MATERIAL PROVIDED:
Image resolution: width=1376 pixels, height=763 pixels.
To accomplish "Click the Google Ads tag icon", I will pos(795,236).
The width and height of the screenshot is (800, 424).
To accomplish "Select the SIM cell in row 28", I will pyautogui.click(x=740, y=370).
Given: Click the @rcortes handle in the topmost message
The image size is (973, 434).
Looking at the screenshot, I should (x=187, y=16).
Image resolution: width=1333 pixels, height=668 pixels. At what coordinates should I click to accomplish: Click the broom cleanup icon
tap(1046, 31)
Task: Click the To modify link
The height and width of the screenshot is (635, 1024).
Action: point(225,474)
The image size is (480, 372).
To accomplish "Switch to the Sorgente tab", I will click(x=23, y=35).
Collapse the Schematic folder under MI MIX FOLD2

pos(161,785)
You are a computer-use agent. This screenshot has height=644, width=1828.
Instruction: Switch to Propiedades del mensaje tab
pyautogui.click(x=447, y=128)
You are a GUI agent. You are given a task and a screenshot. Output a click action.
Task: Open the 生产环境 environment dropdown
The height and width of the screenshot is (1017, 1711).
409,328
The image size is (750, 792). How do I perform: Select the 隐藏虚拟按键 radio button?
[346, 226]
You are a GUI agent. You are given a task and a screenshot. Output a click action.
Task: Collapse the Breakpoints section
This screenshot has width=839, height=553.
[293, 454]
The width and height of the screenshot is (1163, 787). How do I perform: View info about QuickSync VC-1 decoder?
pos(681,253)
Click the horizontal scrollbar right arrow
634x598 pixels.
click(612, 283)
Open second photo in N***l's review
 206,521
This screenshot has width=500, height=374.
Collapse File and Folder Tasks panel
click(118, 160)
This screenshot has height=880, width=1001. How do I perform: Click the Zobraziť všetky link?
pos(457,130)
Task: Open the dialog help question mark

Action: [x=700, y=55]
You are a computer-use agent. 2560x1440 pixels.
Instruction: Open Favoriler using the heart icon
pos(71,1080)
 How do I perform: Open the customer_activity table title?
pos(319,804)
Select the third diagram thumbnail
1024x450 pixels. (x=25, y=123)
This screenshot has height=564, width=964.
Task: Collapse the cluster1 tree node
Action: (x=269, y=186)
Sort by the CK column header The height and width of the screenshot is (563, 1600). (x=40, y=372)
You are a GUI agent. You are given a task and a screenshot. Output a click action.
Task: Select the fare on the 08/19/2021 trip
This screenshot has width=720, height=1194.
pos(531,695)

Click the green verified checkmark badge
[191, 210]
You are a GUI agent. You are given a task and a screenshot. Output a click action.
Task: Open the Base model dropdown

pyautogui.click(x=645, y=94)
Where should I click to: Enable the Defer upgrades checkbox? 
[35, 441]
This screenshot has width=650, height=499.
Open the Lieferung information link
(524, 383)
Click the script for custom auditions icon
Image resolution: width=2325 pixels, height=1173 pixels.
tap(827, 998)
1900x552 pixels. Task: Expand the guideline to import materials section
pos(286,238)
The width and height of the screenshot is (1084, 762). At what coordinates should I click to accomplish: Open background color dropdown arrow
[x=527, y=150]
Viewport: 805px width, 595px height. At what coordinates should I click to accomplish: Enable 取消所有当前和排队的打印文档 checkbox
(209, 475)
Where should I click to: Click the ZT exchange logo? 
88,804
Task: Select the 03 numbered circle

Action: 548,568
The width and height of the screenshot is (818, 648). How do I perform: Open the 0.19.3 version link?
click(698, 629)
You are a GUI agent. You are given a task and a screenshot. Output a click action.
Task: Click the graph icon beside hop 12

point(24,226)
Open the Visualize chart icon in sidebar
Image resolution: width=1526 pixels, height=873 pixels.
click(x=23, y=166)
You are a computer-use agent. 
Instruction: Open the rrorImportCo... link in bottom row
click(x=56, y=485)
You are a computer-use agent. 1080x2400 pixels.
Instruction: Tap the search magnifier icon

AIM OF THE EXERCISE:
Count the lines in the records above that contain the word "computer", and report only that number.

YOUR SOLUTION:
4